Set the pictures aside and write down, exactly as they appear, the lines from the one containing "Click the Tossed" through the end of the material.

____

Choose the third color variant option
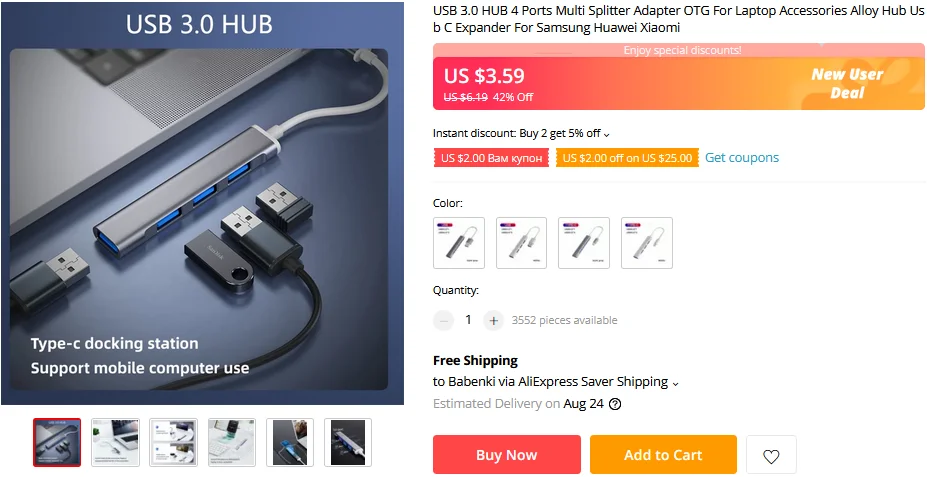click(x=584, y=243)
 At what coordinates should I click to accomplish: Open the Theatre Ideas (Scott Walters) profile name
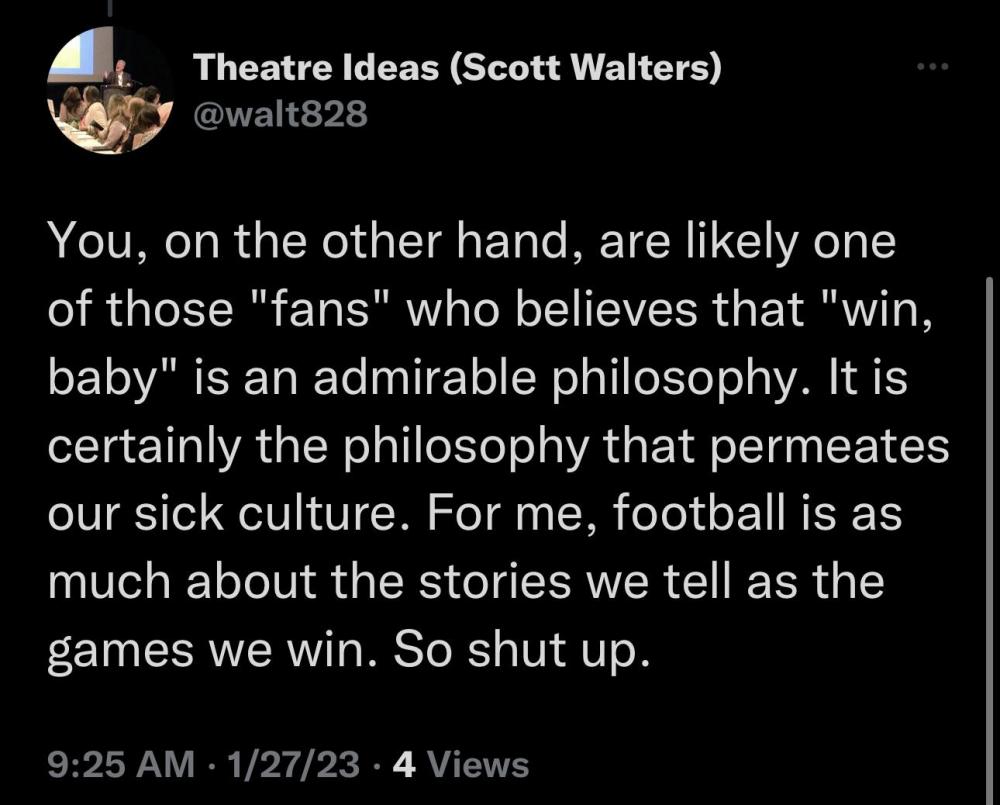(x=457, y=68)
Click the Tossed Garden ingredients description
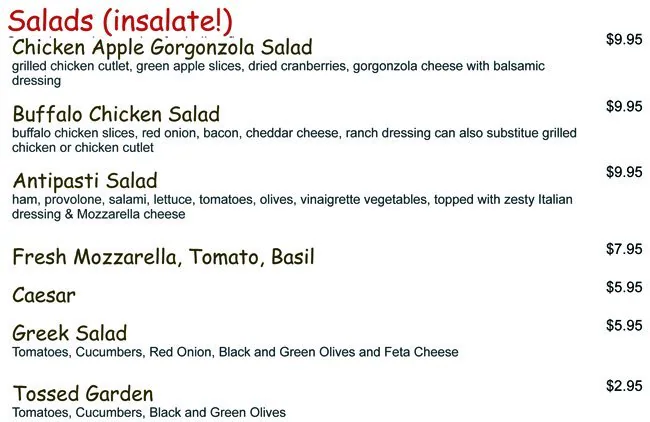This screenshot has height=422, width=650. coord(149,412)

____

* **Reply to the task**:
Click the Tossed Garden ingredients description
This screenshot has height=422, width=650. coord(149,412)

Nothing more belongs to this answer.